* [Exercise objective] Retype the range from the line holding "2474x1484 pixels." to the last line of the listing, inclusive, exactly as it appears and with nothing else.

* [Material to process]

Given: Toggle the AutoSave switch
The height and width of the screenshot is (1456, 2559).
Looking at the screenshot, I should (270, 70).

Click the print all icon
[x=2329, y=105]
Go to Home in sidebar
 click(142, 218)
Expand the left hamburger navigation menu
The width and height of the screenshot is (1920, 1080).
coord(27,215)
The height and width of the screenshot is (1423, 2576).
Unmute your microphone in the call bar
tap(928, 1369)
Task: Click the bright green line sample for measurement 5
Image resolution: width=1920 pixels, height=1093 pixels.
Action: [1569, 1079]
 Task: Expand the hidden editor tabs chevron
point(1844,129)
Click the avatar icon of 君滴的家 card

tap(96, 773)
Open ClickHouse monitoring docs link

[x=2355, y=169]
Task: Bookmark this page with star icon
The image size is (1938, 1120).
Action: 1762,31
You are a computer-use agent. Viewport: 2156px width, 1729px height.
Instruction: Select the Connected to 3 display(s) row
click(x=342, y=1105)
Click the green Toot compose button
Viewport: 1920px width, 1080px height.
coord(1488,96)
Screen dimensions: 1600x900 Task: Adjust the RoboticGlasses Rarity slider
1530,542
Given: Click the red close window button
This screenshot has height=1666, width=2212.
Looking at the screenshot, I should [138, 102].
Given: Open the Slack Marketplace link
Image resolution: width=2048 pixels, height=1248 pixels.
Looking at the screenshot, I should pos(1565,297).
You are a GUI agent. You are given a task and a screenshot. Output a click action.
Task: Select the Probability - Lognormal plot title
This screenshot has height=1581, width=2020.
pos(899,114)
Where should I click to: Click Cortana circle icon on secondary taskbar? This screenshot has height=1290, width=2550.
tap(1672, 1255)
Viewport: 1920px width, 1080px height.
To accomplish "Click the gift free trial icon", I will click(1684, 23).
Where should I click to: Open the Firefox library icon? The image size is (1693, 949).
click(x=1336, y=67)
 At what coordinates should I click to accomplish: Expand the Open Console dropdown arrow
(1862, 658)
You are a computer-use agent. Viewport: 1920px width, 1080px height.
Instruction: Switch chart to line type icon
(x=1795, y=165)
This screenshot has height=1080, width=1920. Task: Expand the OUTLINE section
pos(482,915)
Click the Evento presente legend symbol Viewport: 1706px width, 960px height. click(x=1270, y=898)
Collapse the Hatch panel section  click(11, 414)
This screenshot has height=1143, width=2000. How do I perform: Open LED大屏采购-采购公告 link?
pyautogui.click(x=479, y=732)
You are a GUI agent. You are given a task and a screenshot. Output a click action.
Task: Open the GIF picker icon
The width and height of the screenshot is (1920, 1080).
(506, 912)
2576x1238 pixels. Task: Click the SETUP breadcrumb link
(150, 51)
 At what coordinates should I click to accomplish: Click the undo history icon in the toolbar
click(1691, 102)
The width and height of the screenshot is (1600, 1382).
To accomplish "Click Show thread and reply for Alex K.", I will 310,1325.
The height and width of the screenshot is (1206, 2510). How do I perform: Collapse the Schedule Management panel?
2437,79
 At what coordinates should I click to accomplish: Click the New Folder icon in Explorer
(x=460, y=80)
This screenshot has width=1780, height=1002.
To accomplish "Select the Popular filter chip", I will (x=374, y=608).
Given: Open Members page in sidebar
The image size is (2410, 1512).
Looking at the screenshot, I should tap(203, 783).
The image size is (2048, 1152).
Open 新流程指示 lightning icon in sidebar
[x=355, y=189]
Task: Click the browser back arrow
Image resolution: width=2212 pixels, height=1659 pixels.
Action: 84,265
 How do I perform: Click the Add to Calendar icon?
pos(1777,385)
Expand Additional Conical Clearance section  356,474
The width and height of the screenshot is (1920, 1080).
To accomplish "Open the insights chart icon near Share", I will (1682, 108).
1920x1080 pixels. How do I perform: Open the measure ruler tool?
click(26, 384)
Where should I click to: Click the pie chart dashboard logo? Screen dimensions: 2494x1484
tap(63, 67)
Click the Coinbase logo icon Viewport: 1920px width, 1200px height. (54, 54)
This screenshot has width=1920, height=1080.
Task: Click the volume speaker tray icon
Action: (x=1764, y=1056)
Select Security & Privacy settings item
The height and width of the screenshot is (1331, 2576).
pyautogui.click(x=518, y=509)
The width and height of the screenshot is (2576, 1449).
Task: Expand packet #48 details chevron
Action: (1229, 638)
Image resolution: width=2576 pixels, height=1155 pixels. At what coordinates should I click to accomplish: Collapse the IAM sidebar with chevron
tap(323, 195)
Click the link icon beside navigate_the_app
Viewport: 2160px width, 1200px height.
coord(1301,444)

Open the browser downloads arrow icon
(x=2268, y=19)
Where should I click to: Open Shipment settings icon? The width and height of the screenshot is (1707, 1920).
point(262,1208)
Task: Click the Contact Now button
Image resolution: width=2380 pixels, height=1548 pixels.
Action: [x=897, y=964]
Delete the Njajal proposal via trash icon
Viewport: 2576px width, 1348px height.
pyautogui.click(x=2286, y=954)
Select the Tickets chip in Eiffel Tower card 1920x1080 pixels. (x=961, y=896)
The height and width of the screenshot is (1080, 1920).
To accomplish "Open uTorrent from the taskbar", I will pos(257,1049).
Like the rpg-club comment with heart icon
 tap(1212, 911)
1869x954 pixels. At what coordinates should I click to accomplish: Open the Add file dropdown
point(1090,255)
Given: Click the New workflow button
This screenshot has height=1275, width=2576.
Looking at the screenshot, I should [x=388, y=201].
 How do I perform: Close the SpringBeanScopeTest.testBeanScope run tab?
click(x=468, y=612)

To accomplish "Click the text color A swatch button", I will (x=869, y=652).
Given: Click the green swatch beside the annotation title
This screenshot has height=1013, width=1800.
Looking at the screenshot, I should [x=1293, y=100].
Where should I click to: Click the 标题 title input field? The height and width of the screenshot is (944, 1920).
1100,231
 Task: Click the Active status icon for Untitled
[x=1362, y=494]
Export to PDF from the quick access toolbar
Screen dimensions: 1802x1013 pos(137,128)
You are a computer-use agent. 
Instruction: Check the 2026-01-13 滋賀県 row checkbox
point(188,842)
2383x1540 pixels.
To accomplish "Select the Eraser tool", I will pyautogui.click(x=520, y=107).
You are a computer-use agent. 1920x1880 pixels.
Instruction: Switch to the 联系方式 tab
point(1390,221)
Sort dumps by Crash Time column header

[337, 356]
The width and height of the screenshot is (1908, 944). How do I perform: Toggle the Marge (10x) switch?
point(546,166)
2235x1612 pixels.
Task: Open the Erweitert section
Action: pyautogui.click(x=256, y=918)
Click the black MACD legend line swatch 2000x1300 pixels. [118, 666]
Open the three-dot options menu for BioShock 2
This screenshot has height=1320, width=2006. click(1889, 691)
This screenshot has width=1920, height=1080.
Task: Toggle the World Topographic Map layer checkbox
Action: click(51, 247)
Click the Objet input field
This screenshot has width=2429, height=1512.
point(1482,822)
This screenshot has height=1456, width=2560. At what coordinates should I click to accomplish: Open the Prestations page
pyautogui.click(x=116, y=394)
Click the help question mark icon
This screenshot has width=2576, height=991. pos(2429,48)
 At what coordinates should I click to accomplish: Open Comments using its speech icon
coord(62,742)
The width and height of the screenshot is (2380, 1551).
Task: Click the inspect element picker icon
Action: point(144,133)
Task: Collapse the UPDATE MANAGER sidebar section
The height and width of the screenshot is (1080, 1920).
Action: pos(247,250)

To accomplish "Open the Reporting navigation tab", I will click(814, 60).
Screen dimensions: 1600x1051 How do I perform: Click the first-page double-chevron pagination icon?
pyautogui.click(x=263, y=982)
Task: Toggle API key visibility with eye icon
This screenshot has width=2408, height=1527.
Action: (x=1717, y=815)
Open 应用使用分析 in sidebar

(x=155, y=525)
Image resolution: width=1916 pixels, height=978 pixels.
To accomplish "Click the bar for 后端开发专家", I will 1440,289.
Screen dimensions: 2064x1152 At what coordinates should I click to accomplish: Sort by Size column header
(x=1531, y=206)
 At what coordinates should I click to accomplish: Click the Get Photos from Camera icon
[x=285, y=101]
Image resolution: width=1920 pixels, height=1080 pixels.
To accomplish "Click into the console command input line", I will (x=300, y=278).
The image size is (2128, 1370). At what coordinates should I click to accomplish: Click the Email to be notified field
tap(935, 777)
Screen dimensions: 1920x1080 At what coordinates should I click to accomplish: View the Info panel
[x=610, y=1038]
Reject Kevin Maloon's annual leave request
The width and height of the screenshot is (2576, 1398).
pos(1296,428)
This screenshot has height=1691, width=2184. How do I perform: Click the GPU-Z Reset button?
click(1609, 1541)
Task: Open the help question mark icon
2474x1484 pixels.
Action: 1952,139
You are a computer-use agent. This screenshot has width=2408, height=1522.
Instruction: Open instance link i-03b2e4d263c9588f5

* [Output of the exercise]
2474x1484 pixels.
Action: 1952,139
You are a computer-use agent. This screenshot has width=2408, height=1522.
Instruction: Open instance link i-03b2e4d263c9588f5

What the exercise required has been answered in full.